I’m a media teacher and I’m preparing a video presentation for a class. I’ve downloaded some short film clips and for convenience I would like to burn the clips onto a writeable CD. Trouble is, I’m totally clueless when it comes to stuff like that and have no idea where to start. Could anyone provide me with some guidance? If it helps, I’m running Windows XP and my only burning software is Windows Media Player. Also, I don’t know if this is relevant but the CD’s I’ve got are ‘CD-R’, whatever that means.
OK, this should be easy enough. Just drag the file(s) to the CD icon on MY COMPUTER and then right click on that icon. It should come up with a menu and one of the menu items is “Write these files to CD.” Left click on that and it should come up with a little menu that walks you through the rest of the process. I think it’s just a single “Yes” click.
That’s it.
Now, if someone could only give me a hand with my Macintosh issue.
A CD will not play an AVI on a DVD player. However, it will store up to a little over 700MB of files that can be played on, or preferably copied from onto, your computer.
Testy’s method will burn the file, but it isn’t any more “playable” than when it sits on your computer.
If you want to convert the AVI into a playable DVD, then you will need additional software, and learn how to use that software.
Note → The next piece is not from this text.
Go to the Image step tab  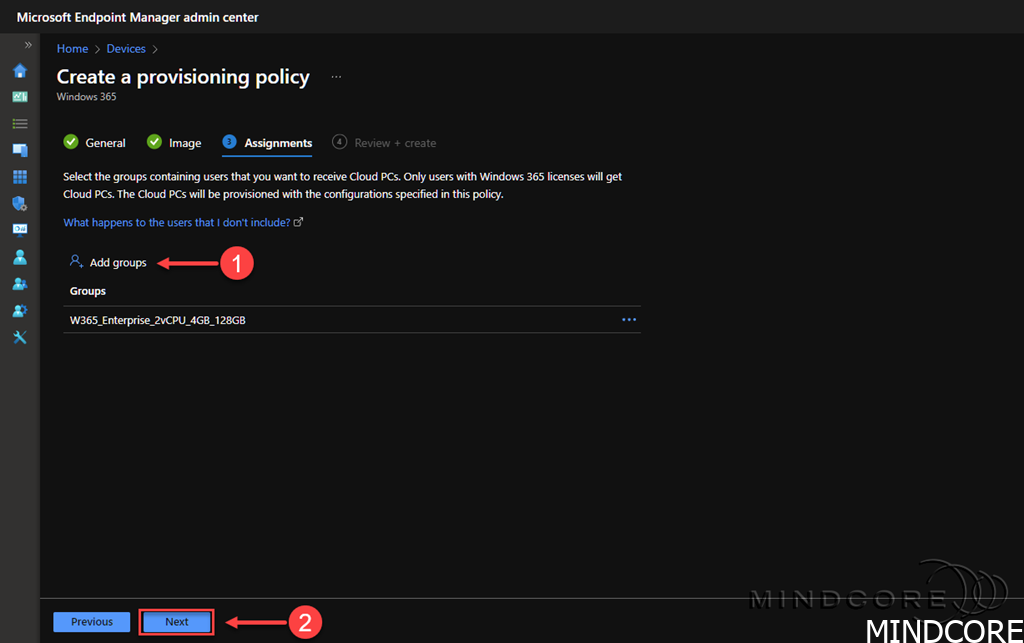click(x=175, y=143)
I believe Macs come with software built in that will do this for you, but PCs do not, and you will need to locate free, or more likely not-free, software for it.
The software is normally easy to learn, but can get more complicated the more things you try to achieve.
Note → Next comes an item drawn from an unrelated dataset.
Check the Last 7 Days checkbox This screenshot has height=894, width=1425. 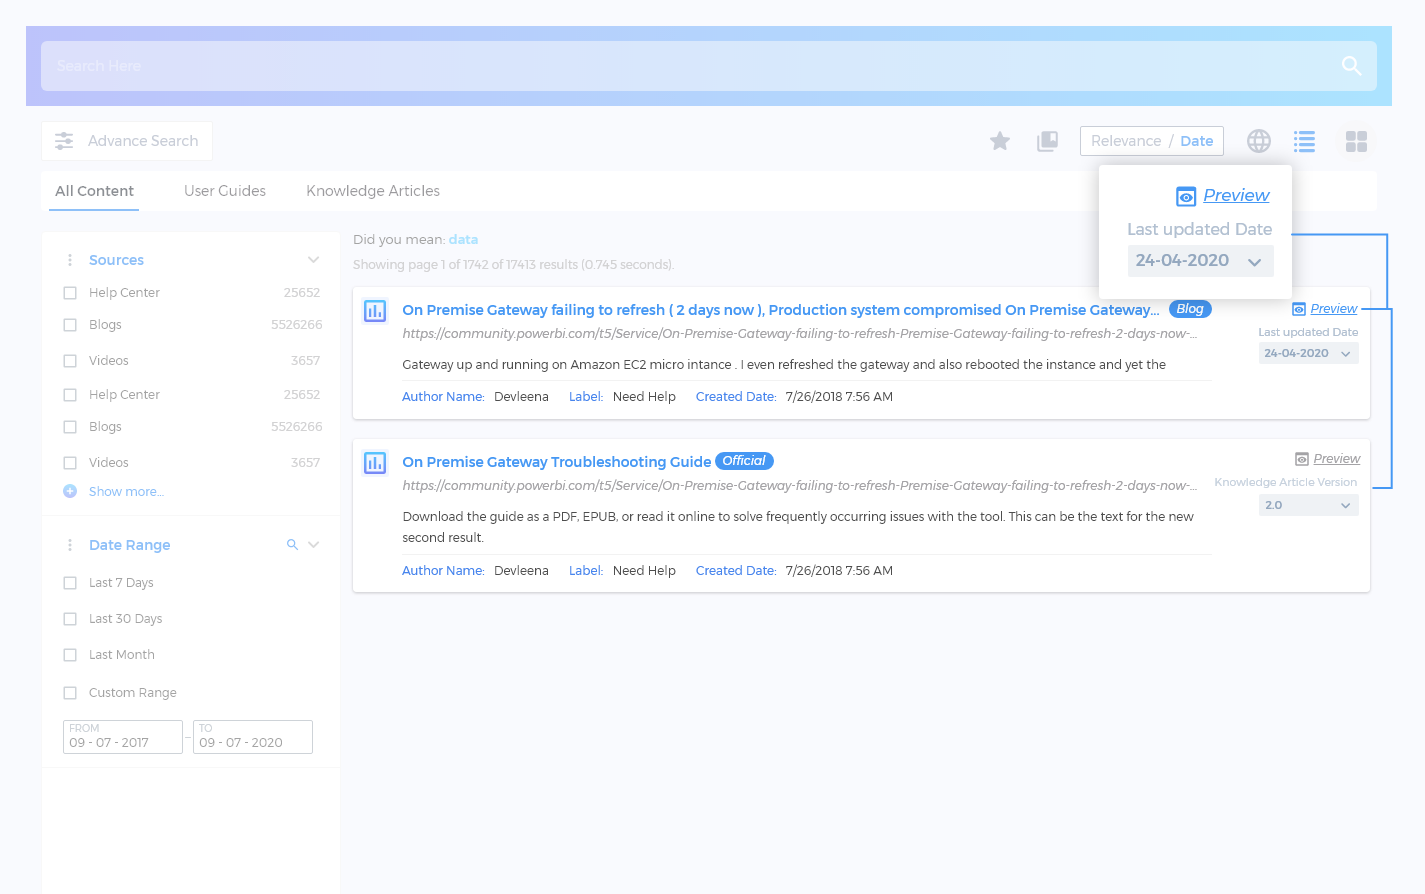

I think we need a little clarification about how you want to use the CD.
Are you using the CD as storage–i.e. just to transport the file?
By what mechanism will you be displaying the video presentation for the class?
You need DVD authoring software to make a DVD that you can pop into a DVD player (usually doesn’t matter if it’s -R or +R for the blank DVD media) if you want to play the video without a computer. However if you just want to burn files to a CD and then use those files in a different computer (hooked up to a classroom LCD projector, say) then do as Testy said. In that case you are just using the CD to transport the file instead of using a flash drive or lugging around the source computer itself. If you need the CD to play the audio files in an ordinary CD player, that’s a different type of burning software as well. There are DVD players that will play CD’s with video files, so the whole thing depends on what you want to do with the file, and on what equipment you want to do it.
As an aside, there are also mechanisms to transfer large files electronically…
There is an intermediate way, though, isn’t there?: VCD format…might be easier and possibly cheaper than DVD authoring, esp if you have blank CDs but no blank DVDs. I’ve had good success with it.
One format to consider for a casual classroom video presentation is the video CD (VCD) format. Many DVD players can read CD-R discs. See here for more detail:
The OP is a media teacher, which means that his classroom might have a computer hooked up to a display monitor. He may simply be asking how to get the avi file onto a CD so it can be transported to the classroom computer.
Also, even if he only has a regular DVD player, more and more of those nowdays support the playing of avi files. Our player, which cost about 50 bucks, will play DivX and XVid avi files.